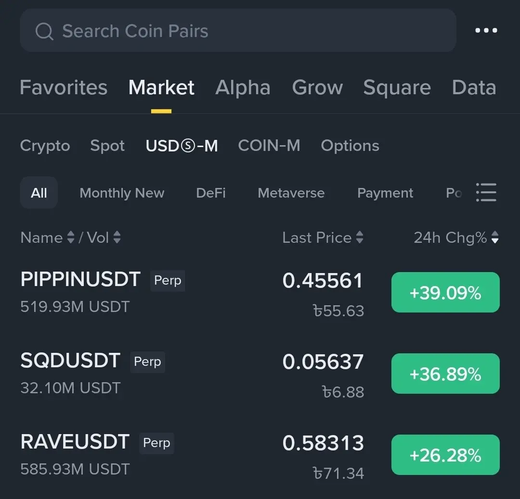Viewport: 520px width, 499px height.
Task: Tap the magnifier search icon
Action: (x=44, y=31)
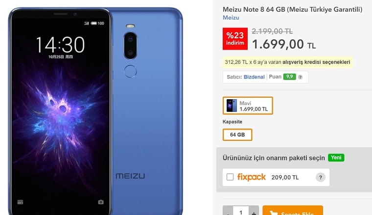Click the fixpack logo
The width and height of the screenshot is (372, 215).
252,177
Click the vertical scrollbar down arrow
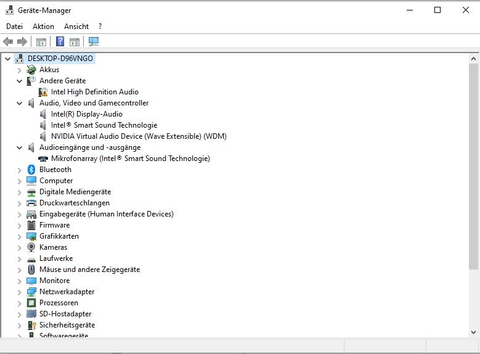Image resolution: width=480 pixels, height=354 pixels. pos(473,332)
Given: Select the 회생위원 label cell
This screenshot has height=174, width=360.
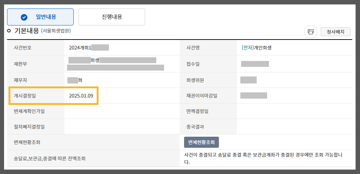Looking at the screenshot, I should click(195, 80).
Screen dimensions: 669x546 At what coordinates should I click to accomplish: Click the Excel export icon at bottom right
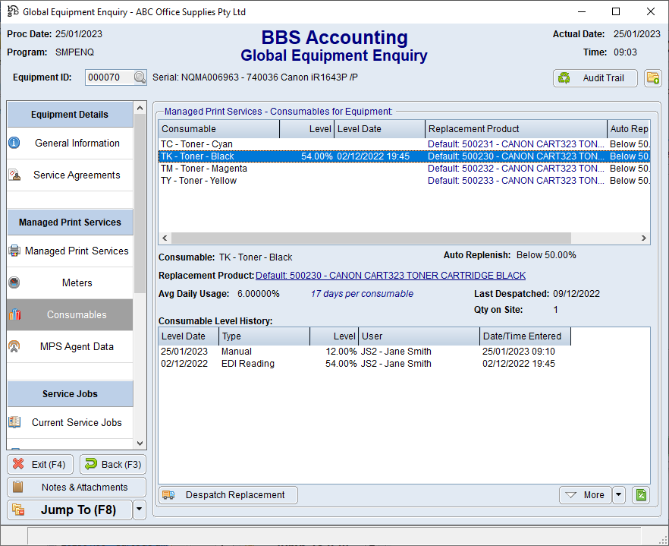point(641,495)
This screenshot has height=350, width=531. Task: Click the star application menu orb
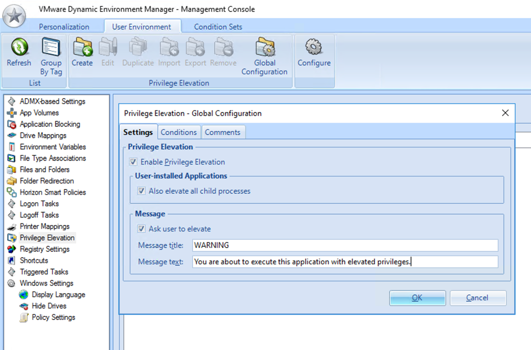click(14, 16)
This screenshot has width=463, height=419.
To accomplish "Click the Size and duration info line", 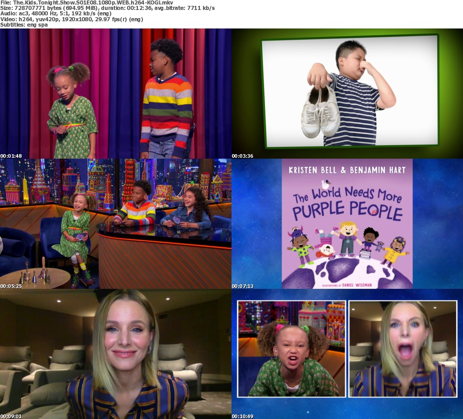I will [108, 8].
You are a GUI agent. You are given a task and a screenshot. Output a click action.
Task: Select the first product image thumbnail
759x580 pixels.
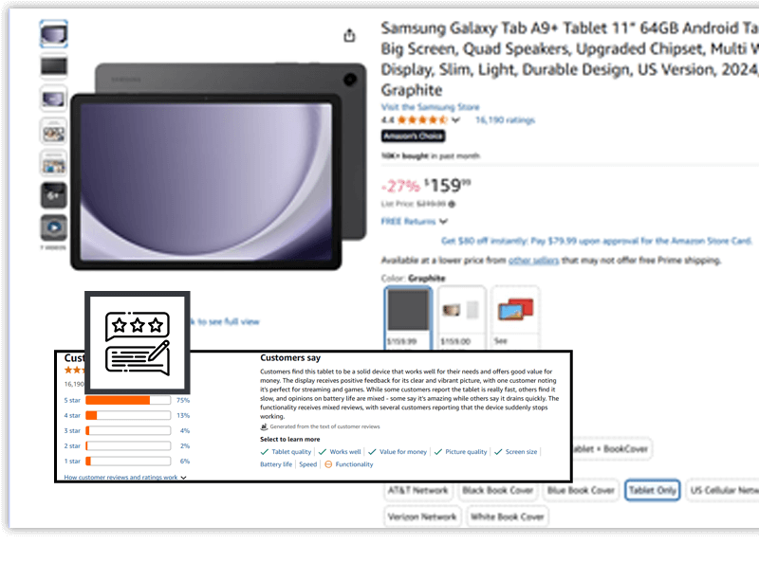pyautogui.click(x=54, y=34)
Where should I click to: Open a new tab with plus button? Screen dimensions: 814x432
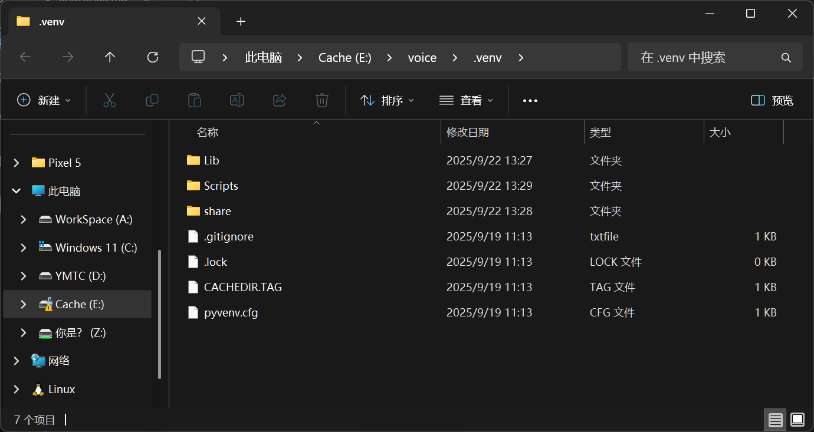click(x=241, y=22)
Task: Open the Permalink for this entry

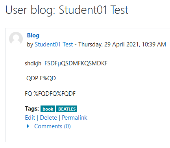Action: pyautogui.click(x=74, y=118)
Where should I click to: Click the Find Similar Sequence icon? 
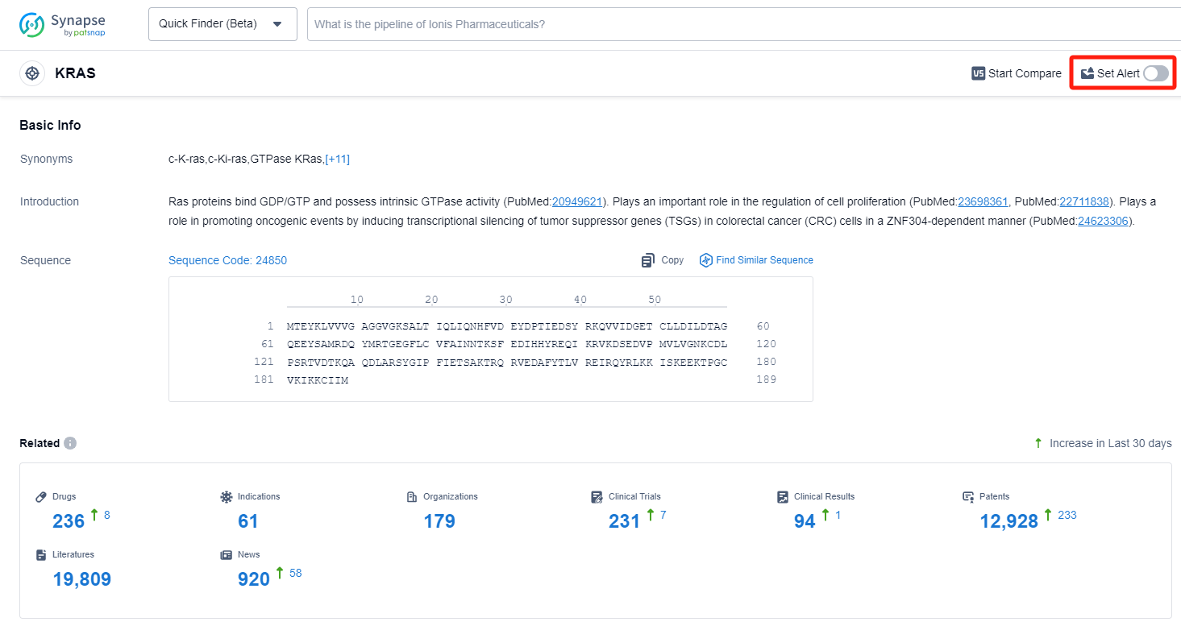[706, 260]
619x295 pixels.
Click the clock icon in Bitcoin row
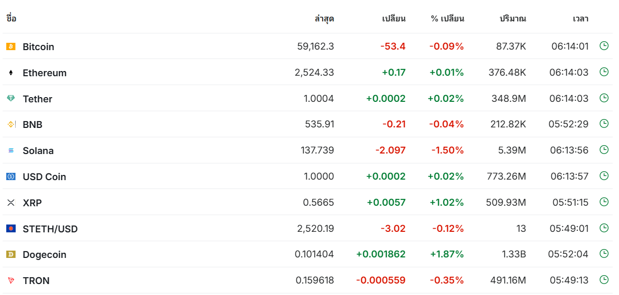604,46
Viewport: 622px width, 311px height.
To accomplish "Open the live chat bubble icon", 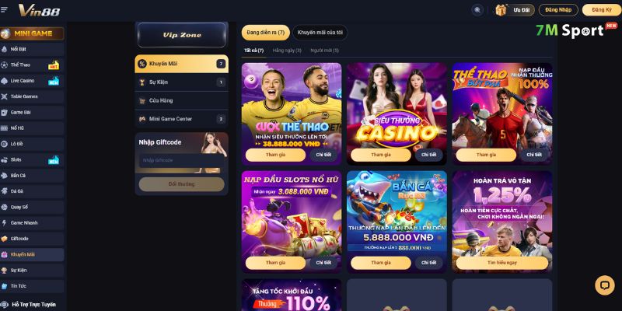I will [x=605, y=285].
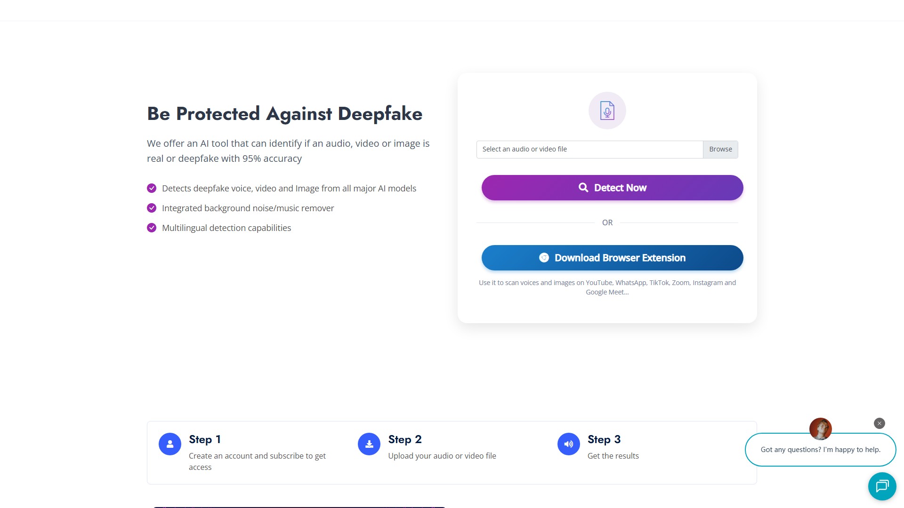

________________________________________

## INSTRUCTIONS TO FOLLOW
Every line holding the word "Select" should be copied out of the records above.

## RESULT OF THE EXERCISE
Given: Select the 회생위원 label cell
Task: Select the first product image thumbnail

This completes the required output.